#### MATERIAL SHOWN

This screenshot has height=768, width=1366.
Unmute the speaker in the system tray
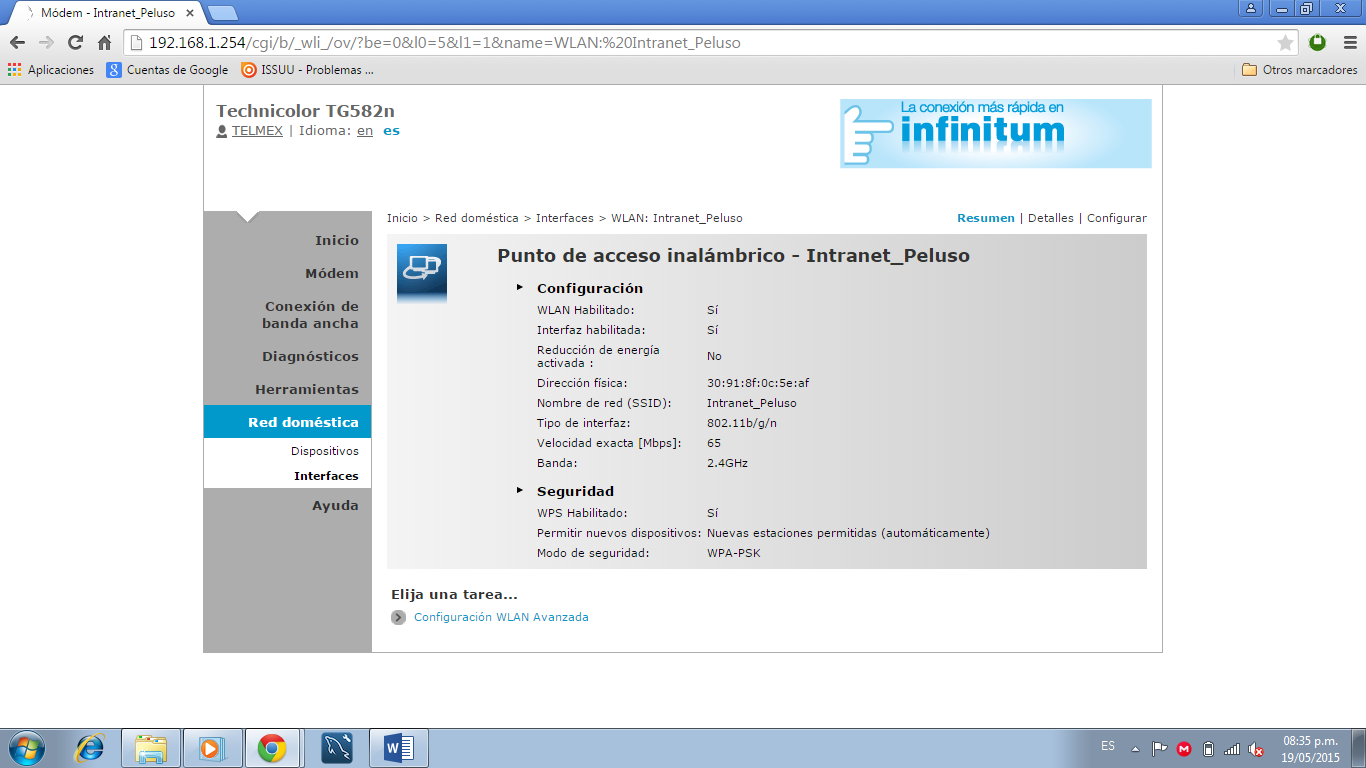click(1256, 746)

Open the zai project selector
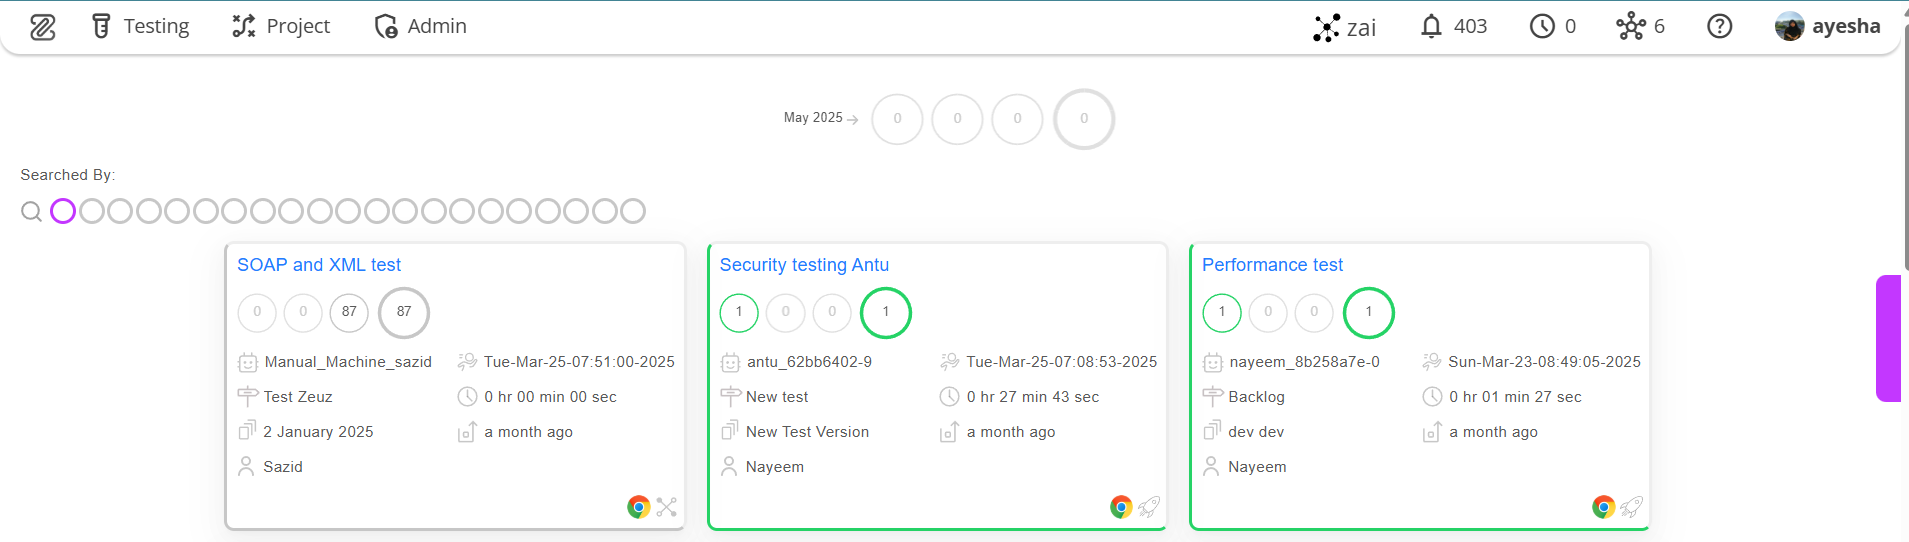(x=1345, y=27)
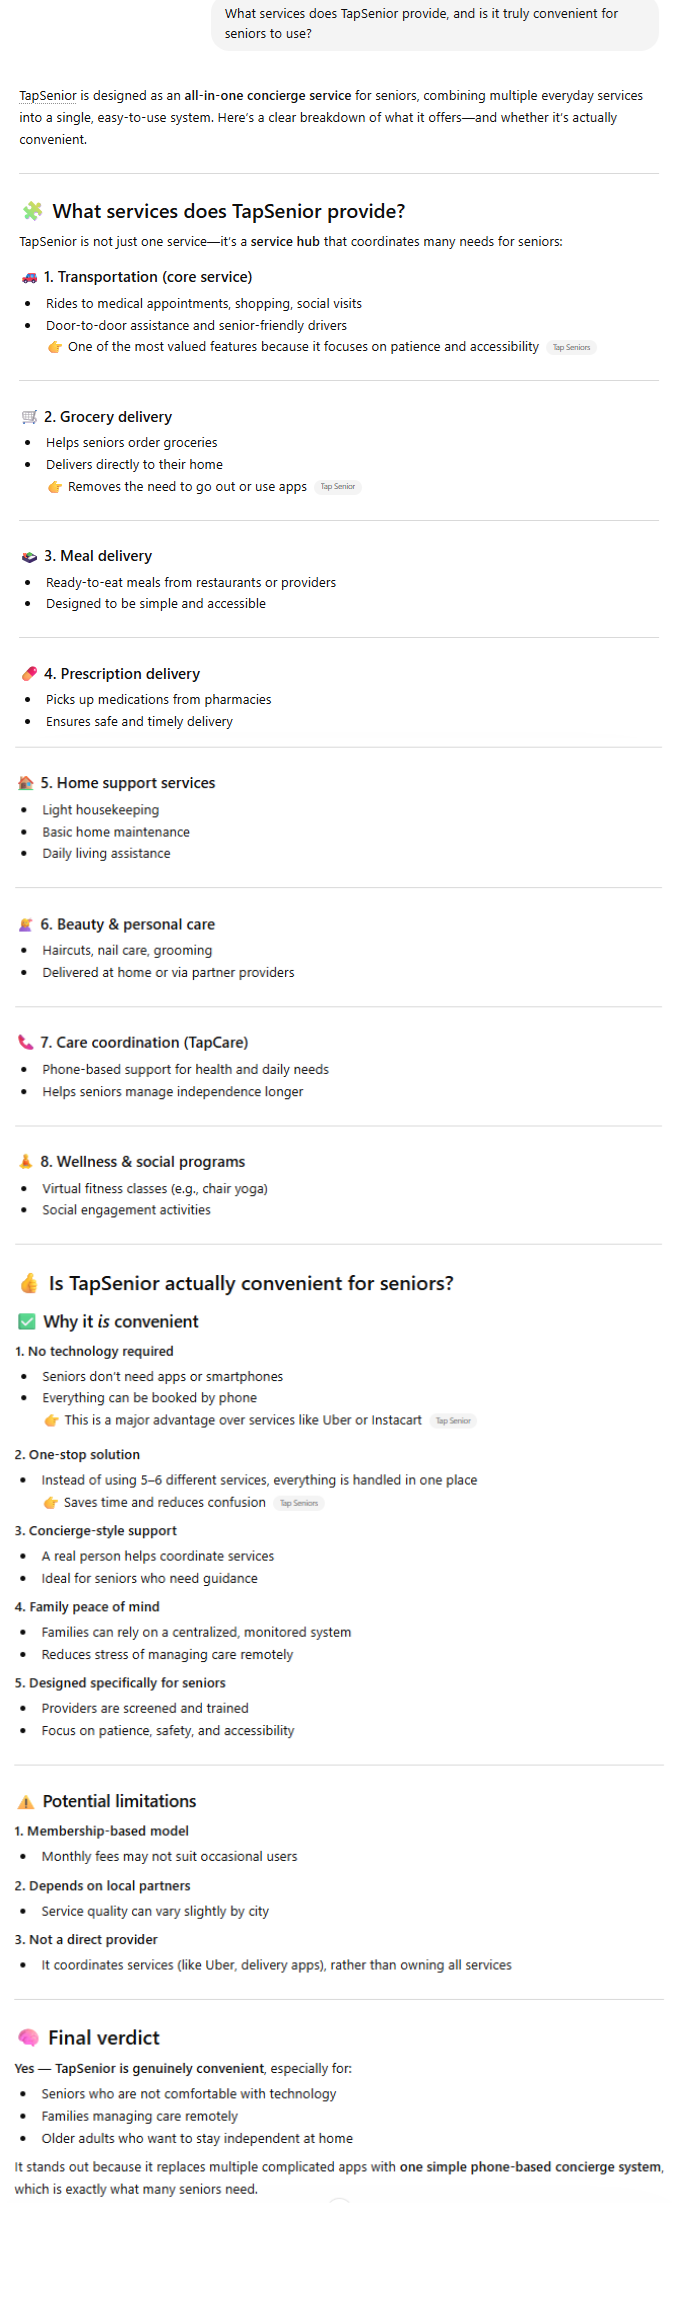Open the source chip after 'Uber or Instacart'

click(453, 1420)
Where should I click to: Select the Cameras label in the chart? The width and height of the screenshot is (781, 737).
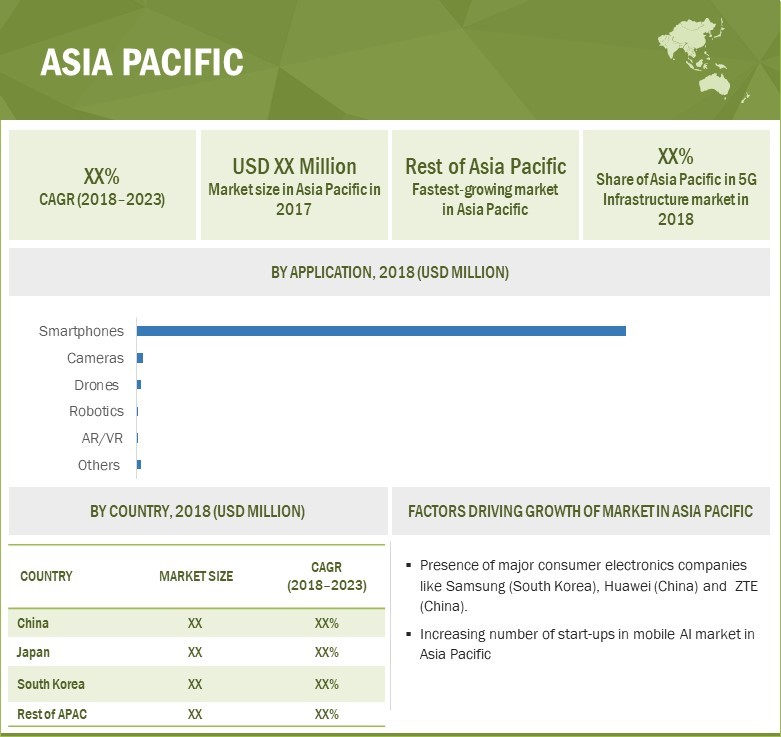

########

[ASSIGNED TASK]: Since the listing holds pictures, return everything else in it exactly and omit those.

[WORKED SOLUTION]:
This screenshot has height=768, width=1366.
Unmute the speaker in the system tray
click(1256, 746)

Open the zai project selector
(x=1345, y=27)
Open the source chip after 'Uber or Instacart'

click(453, 1420)
Where should I click to: Select the Cameras label in the chart? The width and height of the screenshot is (781, 737).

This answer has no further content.